[SUPPLIED ENTRIES]
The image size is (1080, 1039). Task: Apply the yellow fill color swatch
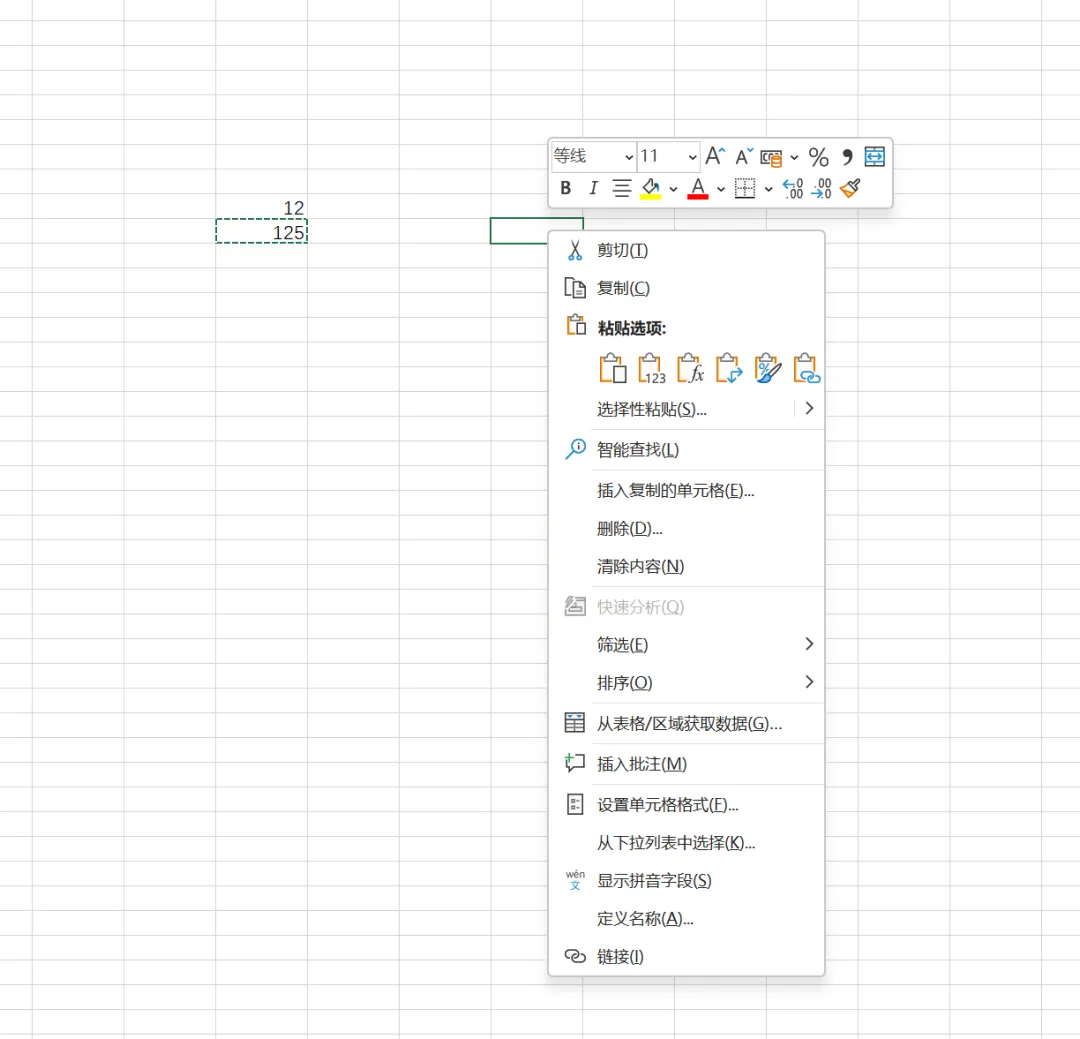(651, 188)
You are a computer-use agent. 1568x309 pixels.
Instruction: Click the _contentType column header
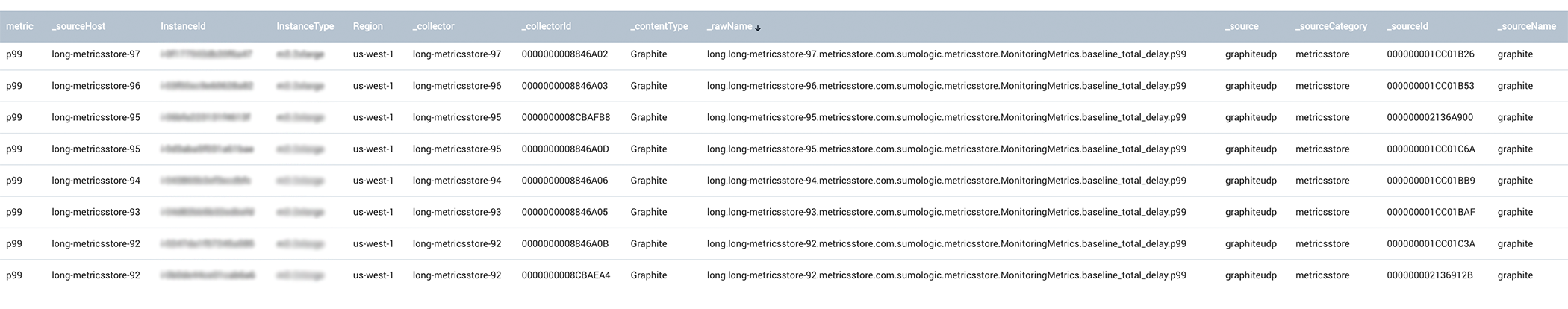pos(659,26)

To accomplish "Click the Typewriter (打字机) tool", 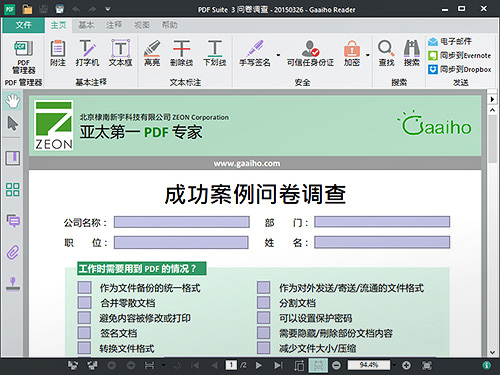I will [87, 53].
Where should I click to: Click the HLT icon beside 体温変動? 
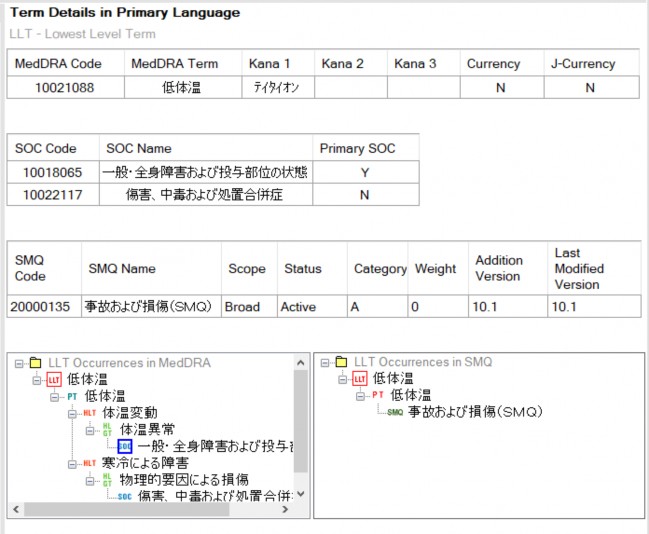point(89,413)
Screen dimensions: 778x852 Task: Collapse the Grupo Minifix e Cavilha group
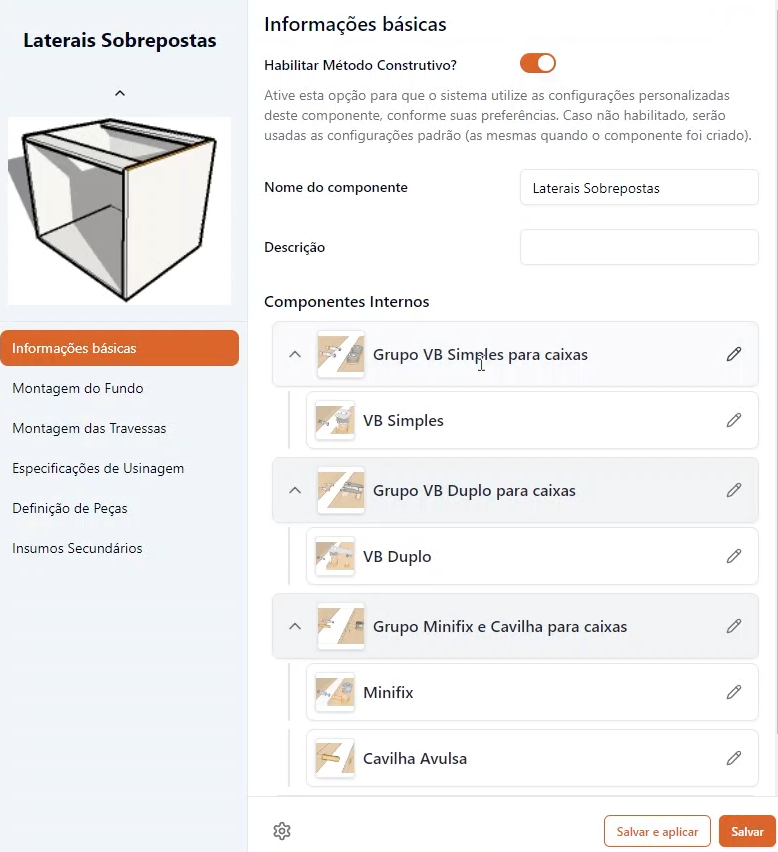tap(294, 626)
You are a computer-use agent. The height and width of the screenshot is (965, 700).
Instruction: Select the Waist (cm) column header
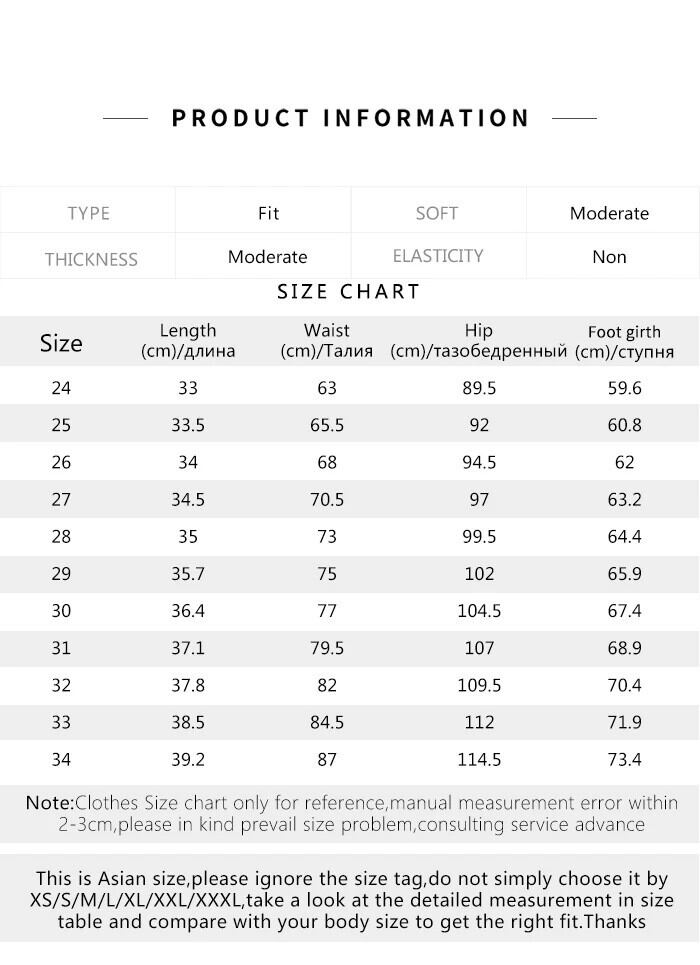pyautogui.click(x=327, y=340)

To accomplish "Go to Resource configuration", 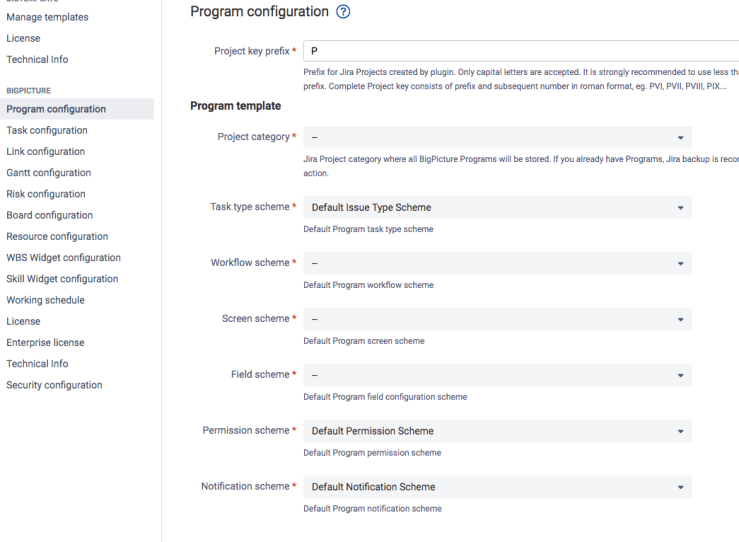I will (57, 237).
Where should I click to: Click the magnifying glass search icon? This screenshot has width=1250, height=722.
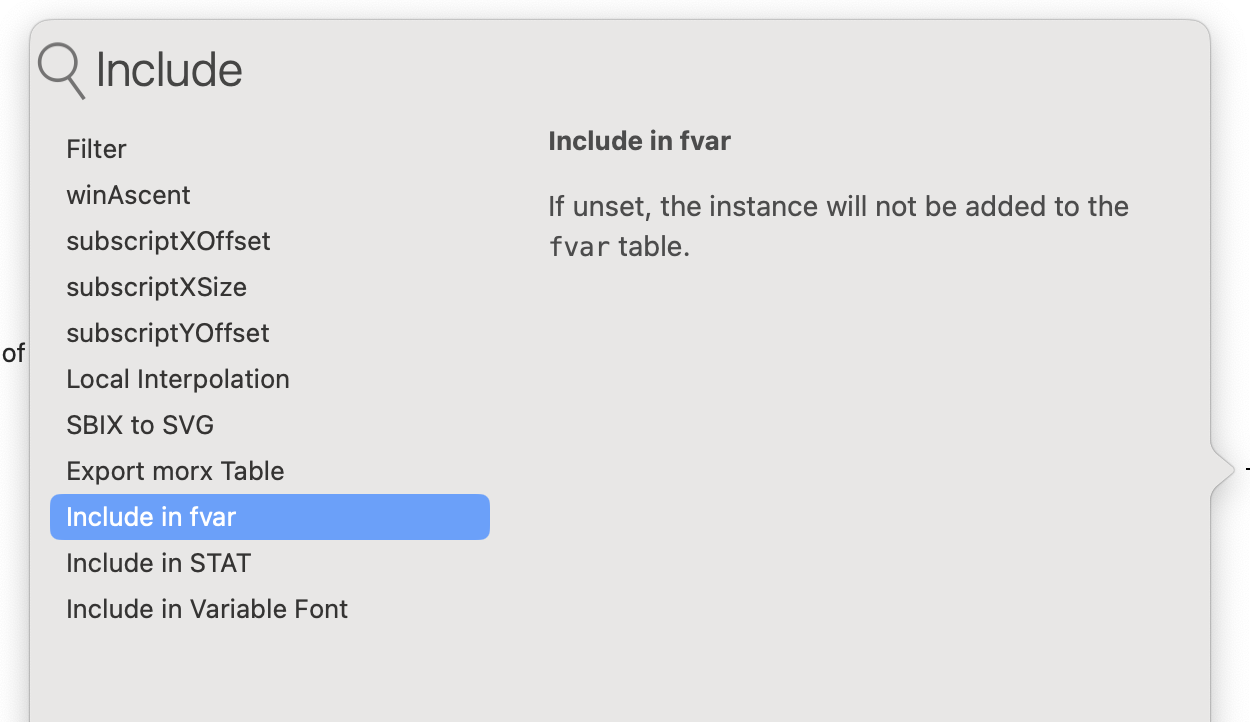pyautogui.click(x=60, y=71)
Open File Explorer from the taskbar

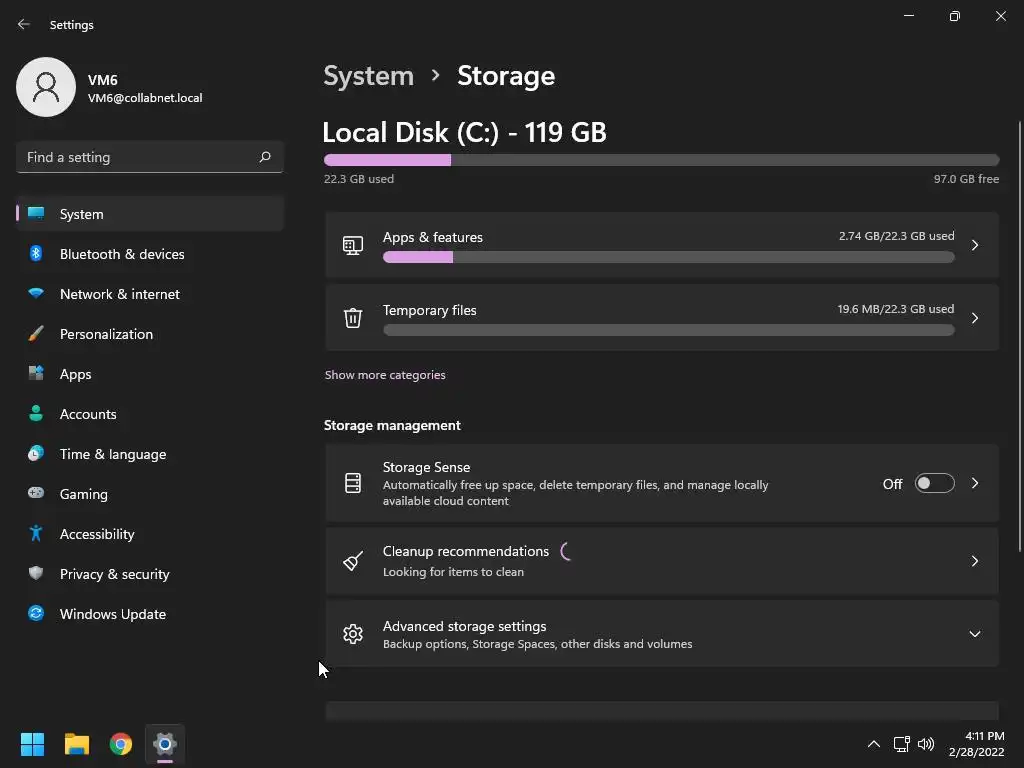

[WHAT IS BEING ASKED]
Only the lines from the line with "Where should I click to: Click the magnifying" through the end of the entries above, copied exactly and with both ends included, belong in the response; the pictures do not.

[TASK RESULT]
Where should I click to: Click the magnifying glass search icon? This screenshot has width=1250, height=722.
pyautogui.click(x=60, y=71)
Open File Explorer from the taskbar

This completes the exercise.